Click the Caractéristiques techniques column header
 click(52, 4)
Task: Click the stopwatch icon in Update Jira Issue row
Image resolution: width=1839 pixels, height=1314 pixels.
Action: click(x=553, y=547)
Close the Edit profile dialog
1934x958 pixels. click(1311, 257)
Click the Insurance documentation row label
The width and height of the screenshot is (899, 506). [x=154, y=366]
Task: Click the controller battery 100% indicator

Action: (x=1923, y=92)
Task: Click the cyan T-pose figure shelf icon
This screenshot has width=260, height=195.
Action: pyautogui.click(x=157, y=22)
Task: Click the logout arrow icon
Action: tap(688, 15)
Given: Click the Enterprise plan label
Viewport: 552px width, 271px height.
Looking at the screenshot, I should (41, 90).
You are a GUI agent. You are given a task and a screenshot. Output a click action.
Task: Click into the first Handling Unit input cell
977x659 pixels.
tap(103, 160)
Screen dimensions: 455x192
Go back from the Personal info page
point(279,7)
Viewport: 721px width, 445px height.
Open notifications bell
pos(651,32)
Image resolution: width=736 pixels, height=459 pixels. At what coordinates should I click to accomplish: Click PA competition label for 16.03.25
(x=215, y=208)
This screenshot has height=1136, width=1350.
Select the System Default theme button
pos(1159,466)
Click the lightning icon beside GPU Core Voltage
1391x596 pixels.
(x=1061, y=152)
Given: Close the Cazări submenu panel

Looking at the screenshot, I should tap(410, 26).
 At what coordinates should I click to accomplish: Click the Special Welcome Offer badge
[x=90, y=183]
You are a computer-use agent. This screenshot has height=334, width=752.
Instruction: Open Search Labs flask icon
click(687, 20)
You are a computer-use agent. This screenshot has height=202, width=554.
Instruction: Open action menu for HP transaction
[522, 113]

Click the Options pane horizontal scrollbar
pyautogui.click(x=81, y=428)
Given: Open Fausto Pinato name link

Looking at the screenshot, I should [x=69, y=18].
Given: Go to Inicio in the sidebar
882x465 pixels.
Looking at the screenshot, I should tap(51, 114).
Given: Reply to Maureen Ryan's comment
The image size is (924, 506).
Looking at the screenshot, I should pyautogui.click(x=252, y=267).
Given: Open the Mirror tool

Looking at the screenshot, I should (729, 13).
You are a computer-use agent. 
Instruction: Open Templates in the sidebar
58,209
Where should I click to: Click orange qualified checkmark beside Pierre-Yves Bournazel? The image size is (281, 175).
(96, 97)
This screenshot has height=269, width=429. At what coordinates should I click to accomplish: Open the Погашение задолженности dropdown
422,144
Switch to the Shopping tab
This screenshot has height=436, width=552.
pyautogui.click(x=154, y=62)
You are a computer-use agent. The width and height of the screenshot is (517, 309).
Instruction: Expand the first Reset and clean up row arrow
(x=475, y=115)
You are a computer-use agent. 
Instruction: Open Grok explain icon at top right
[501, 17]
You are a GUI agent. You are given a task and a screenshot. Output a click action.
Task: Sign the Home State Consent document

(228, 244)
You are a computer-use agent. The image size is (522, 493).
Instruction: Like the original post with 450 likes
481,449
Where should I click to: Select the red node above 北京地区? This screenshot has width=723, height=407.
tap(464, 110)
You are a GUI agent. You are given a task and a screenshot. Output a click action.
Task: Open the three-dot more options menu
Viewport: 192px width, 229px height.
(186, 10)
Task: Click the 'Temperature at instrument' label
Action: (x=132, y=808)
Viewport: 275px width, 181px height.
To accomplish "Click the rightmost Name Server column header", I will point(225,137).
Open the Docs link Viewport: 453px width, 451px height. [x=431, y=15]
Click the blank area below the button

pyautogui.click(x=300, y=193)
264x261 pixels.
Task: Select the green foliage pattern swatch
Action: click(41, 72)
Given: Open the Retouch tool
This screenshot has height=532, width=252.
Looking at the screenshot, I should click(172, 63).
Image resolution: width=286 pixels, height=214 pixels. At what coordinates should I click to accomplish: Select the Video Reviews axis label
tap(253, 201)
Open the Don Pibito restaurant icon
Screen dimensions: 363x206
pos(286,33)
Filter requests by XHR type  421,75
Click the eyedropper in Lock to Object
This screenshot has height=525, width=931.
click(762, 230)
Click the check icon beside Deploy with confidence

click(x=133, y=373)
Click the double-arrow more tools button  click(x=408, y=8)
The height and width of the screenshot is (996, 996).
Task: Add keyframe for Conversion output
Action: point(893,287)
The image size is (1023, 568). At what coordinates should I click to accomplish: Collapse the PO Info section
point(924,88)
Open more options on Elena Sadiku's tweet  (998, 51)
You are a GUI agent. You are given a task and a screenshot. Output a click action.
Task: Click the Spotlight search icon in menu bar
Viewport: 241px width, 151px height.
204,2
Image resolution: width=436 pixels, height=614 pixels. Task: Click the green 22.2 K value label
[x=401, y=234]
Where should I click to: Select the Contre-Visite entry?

**What is needed:** Give every line of the material again, exactly as it reads.

**Response area:**
Click the Caractéristiques techniques column header
 click(52, 4)
Task: Click the stopwatch icon in Update Jira Issue row
Image resolution: width=1839 pixels, height=1314 pixels.
Action: click(x=553, y=547)
Close the Edit profile dialog
1934x958 pixels. click(1311, 257)
Click the Insurance documentation row label
The width and height of the screenshot is (899, 506). [x=154, y=366]
Task: Click the controller battery 100% indicator

Action: (x=1923, y=92)
Task: Click the cyan T-pose figure shelf icon
This screenshot has width=260, height=195.
Action: pyautogui.click(x=157, y=22)
Task: Click the logout arrow icon
Action: tap(688, 15)
Given: Click the Enterprise plan label
Viewport: 552px width, 271px height.
Looking at the screenshot, I should (41, 90).
You are a GUI agent. You are given a task and a screenshot. Output a click action.
Task: Click into the first Handling Unit input cell
977x659 pixels.
tap(103, 160)
Screen dimensions: 455x192
Go back from the Personal info page
point(279,7)
Viewport: 721px width, 445px height.
Open notifications bell
pos(651,32)
Image resolution: width=736 pixels, height=459 pixels. At what coordinates should I click to accomplish: Click PA competition label for 16.03.25
(x=215, y=208)
This screenshot has height=1136, width=1350.
Select the System Default theme button
pos(1159,466)
Click the lightning icon beside GPU Core Voltage
1391x596 pixels.
(x=1061, y=152)
Given: Close the Cazări submenu panel

Looking at the screenshot, I should tap(410, 26).
 At what coordinates should I click to accomplish: Click the Special Welcome Offer badge
[x=90, y=183]
You are a computer-use agent. This screenshot has height=334, width=752.
Instruction: Open Search Labs flask icon
click(687, 20)
You are a computer-use agent. This screenshot has height=202, width=554.
Instruction: Open action menu for HP transaction
[522, 113]

Click the Options pane horizontal scrollbar
pyautogui.click(x=81, y=428)
Given: Open Fausto Pinato name link

Looking at the screenshot, I should [x=69, y=18].
Given: Go to Inicio in the sidebar
882x465 pixels.
Looking at the screenshot, I should tap(51, 114).
Given: Reply to Maureen Ryan's comment
The image size is (924, 506).
Looking at the screenshot, I should pyautogui.click(x=252, y=267).
Given: Open the Mirror tool

Looking at the screenshot, I should (729, 13).
You are a computer-use agent. 
Instruction: Open Templates in the sidebar
58,209
Where should I click to: Click orange qualified checkmark beside Pierre-Yves Bournazel? The image size is (281, 175).
(96, 97)
This screenshot has height=269, width=429. At what coordinates should I click to accomplish: Open the Погашение задолженности dropdown
422,144
Switch to the Shopping tab
This screenshot has height=436, width=552.
pyautogui.click(x=154, y=62)
You are a computer-use agent. The width and height of the screenshot is (517, 309).
Instruction: Expand the first Reset and clean up row arrow
(x=475, y=115)
You are a computer-use agent. 
Instruction: Open Grok explain icon at top right
[501, 17]
You are a GUI agent. You are given a task and a screenshot. Output a click action.
Task: Sign the Home State Consent document

(228, 244)
You are a computer-use agent. The image size is (522, 493).
Instruction: Like the original post with 450 likes
481,449
Where should I click to: Select the red node above 北京地区? This screenshot has width=723, height=407.
tap(464, 110)
You are a GUI agent. You are given a task and a screenshot. Output a click action.
Task: Open the three-dot more options menu
Viewport: 192px width, 229px height.
(186, 10)
Task: Click the 'Temperature at instrument' label
Action: (x=132, y=808)
Viewport: 275px width, 181px height.
To accomplish "Click the rightmost Name Server column header", I will point(225,137).
Open the Docs link Viewport: 453px width, 451px height. [x=431, y=15]
Click the blank area below the button

pyautogui.click(x=300, y=193)
264x261 pixels.
Task: Select the green foliage pattern swatch
Action: click(41, 72)
Given: Open the Retouch tool
This screenshot has height=532, width=252.
Looking at the screenshot, I should click(172, 63).
Image resolution: width=286 pixels, height=214 pixels. At what coordinates should I click to accomplish: Select the Video Reviews axis label
tap(253, 201)
Open the Don Pibito restaurant icon
Screen dimensions: 363x206
pos(286,33)
Filter requests by XHR type  421,75
Click the eyedropper in Lock to Object
This screenshot has height=525, width=931.
click(762, 230)
Click the check icon beside Deploy with confidence

click(x=133, y=373)
Click the double-arrow more tools button  click(x=408, y=8)
The height and width of the screenshot is (996, 996).
Task: Add keyframe for Conversion output
Action: point(893,287)
The image size is (1023, 568). At what coordinates should I click to accomplish: Collapse the PO Info section
point(924,88)
Open more options on Elena Sadiku's tweet  (998, 51)
You are a GUI agent. You are given a task and a screenshot. Output a click action.
Task: Click the Spotlight search icon in menu bar
Viewport: 241px width, 151px height.
204,2
Image resolution: width=436 pixels, height=614 pixels. Task: Click the green 22.2 K value label
[x=401, y=234]
Where should I click to: Select the Contre-Visite entry?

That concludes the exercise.